It was in a sub-subbasement, twenty feet below street level down a wobbly flight of metal stairs so steep they were practically a ladder. The light at the bottom was burned out, of course, so the landing was pitch black. Also mysteriously wet. No idea how, since we hadn’t had any rain in Detroit for a month, but these are the sort of lovely things you discover when you win a cheap bid.
“Gonna be one of those jobs, I see,” I said, pulling my rubber gloves out of my bag.
“At least it’s not big,” Sibyl chirped in my ear, her computerized voice cheerful as always. “The building’s custodian AI says the apartment’s a one bedroom. I bet we can fit the whole thing in one truck.”
“That’s good,” I said. “’Cause one truck is all I have.”

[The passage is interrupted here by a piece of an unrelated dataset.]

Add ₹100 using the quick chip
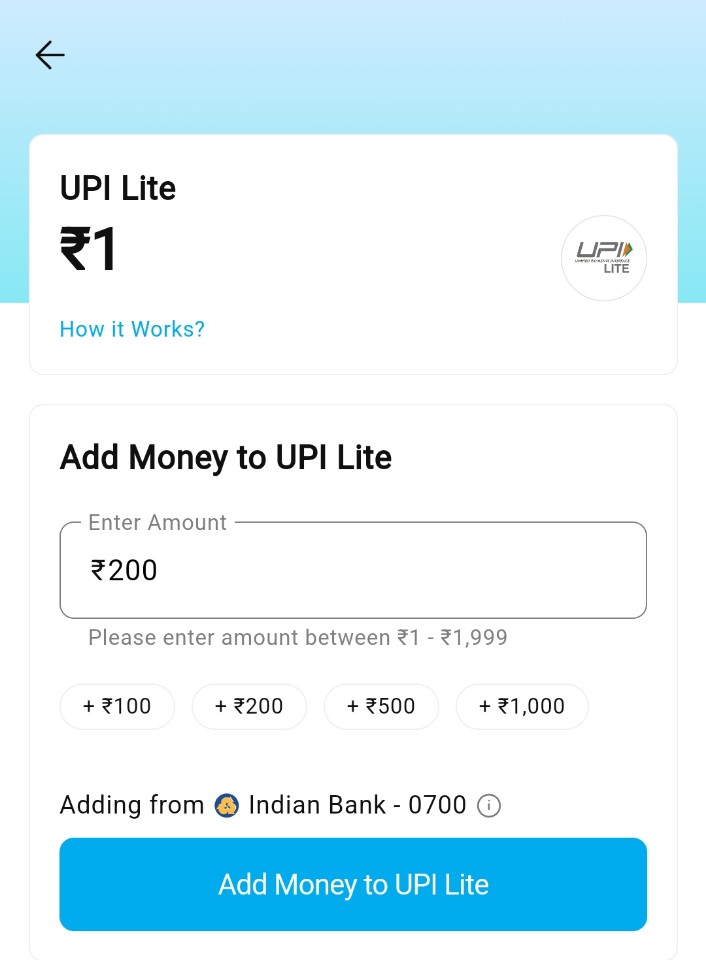 tap(117, 706)
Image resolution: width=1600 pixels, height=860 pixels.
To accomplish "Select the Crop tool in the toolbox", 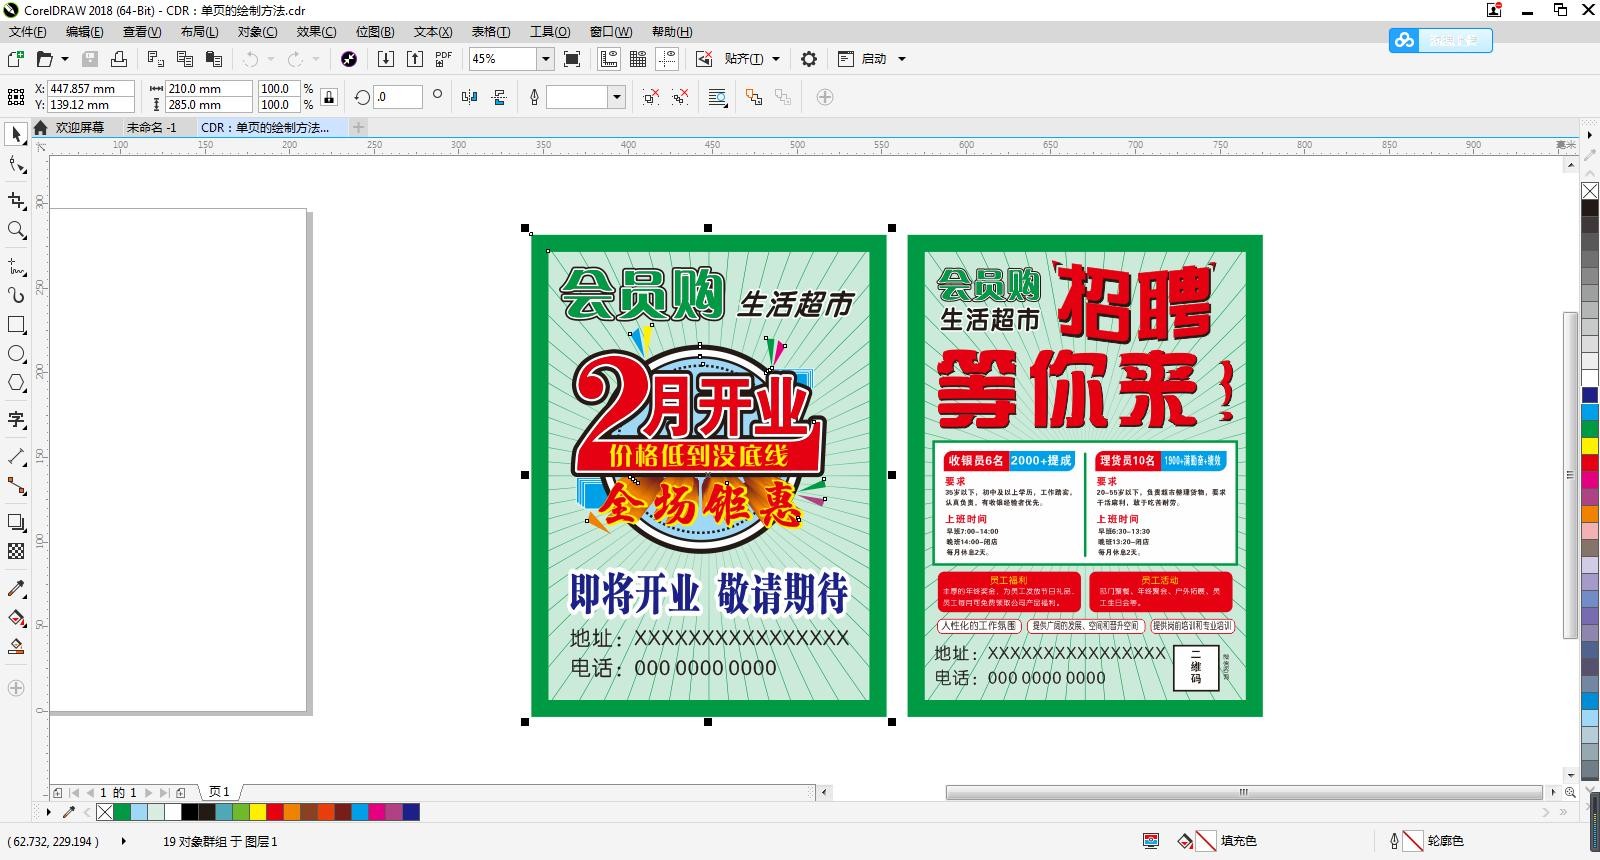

I dug out my poncho next, grimacing as I pulled the slick, protective material over my sweat-dampened ponytail. Even down in the Underground where the sun never shone, the temperature was already in the upper eighties, and it wasn’t even 9 a.m. Not good weather for covering yourself in plastic. But unlike my jeans and long-sleeved work shirt, my poncho was warded, and I’d learned the hard way that drowning in sweat was preferable to walking into someone’s No Trespassing curse without protection.
“All right,” I said, cinching the hood of my poncho tight under my chin so that I was draped head to toe in spellworked plastic. “Light ’er up.”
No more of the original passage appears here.